Ecco degli esercizi che i fisioterapisti raccomandono.
TAFFY PULL
  1. Posizione una corda elastica bloccata allo stipite della tua porta e chiudi la porta. Stringi la corda con la mano dalla estremità dalla quale vuoi esercitarti e estendi la corda allontanandoti dalla porta fino a quando la tua corda è tesa.
  2. Stai di fianco alla porta. Tra il tuo braccio e il tuo gomito deve formarsi una L (90°), ruotate il vostro braccio da una parte all’altra del vostro torace.
  3. Ritornate lentamente alla posizione di partenza.

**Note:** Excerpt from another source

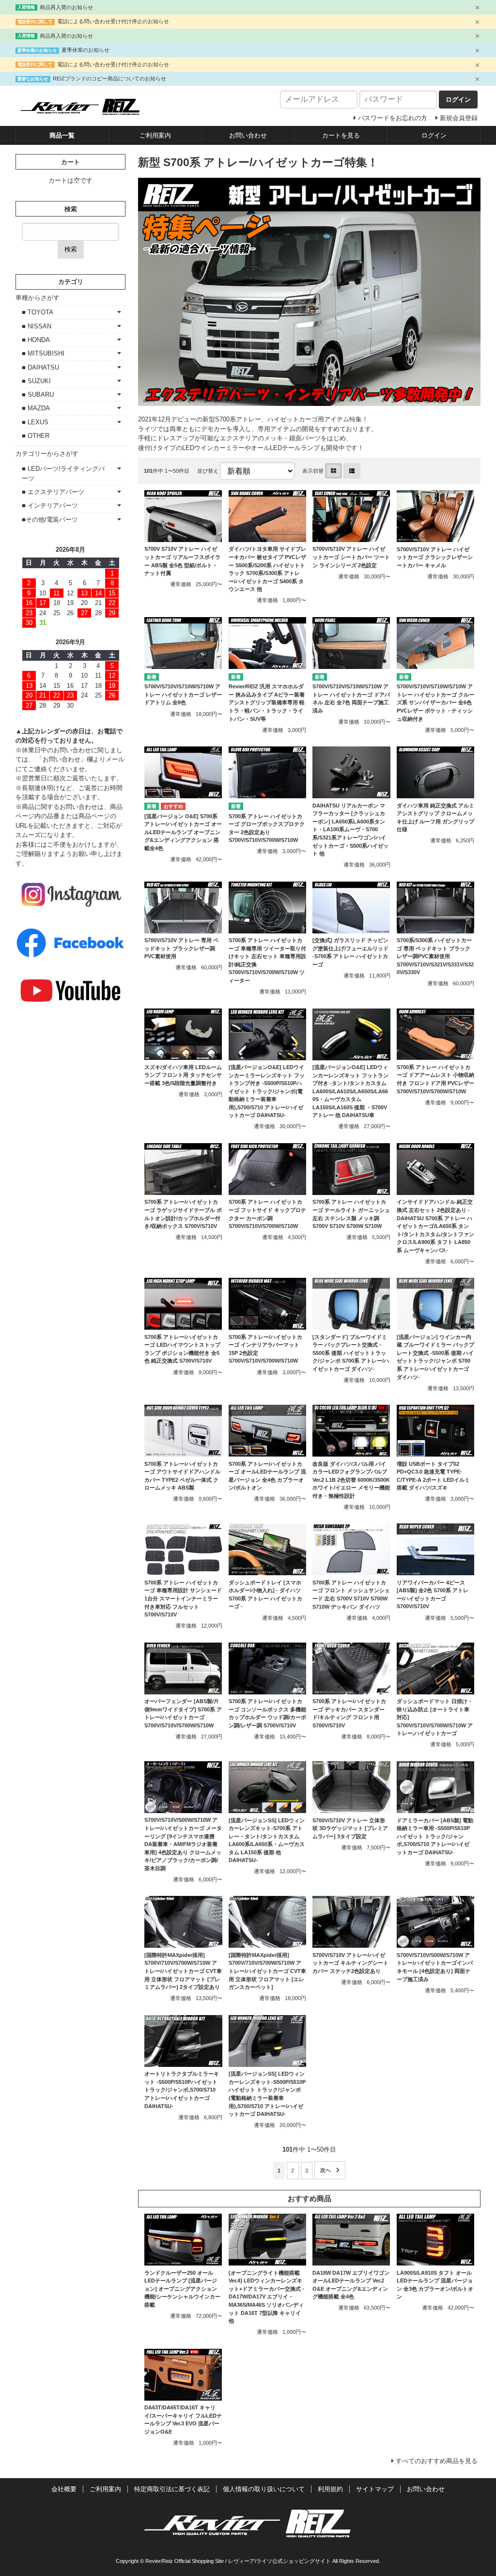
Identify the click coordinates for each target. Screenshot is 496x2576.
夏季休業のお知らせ (85, 50)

  4. Ripetetelo per 5-15 volte.
LE ALI
  1. Stai con le tue braccia ai fianchi, stringi con una mano un peso oppure puoi prendere due pesi con entrambe le mani. Con il tuo gomito esteso, gira le tue braccia in modo che i tuoi pollici puntino in direzione del pavimento.
  2. Mantieni i tuoi pollici puntati in direzione delle dita del piede, solleva le tue braccia a livello della cintola e spostate leggermente in avanti, mai più in alto delle tue spalle.
  3. Lentamente fai scendere le tue braccia.
  4. Ripeti tutto questo per 5-15 volte.
PONTE LEVATOIO
  1. Stai disteso sul fianco opposto rispetto alla spalla che vuoi esercitare. Usa il tuo braccio per reggere la tua testa.
  2. Prendi un peso con la mano e posizionalo di fronte a te all’altezza del tuo fianco. Piega il tuo gomito in modo da formare una forma di L (90°), mantenendo il tuo braccio in alto e il tuo gomito contro il tuo fianco.
  3. Mantenendo il tuo polso esteso, lentamente alza il tuo peso fino all’altezza in cui il tuo avambraccio è parallelo al pavimento, poi ritorna lentamente alla posizione di partenza.
  4. Ripeti tutto questo per 5-15 volte.


FORTE E STABILE DI NUOVO
Ridare alla tua spalla una stabilità è un controllo è l’obiettivo di tutto il trattamento. Questo obiettivo sarà raggiunto quando non avrai più paura che la tua spalla possa lussarsi in momenti inaspettati. Tu potrai tornare a fare le cose che ti piacciono fare e divertirti di nuovo con una spalla forte e stabile di nuovo.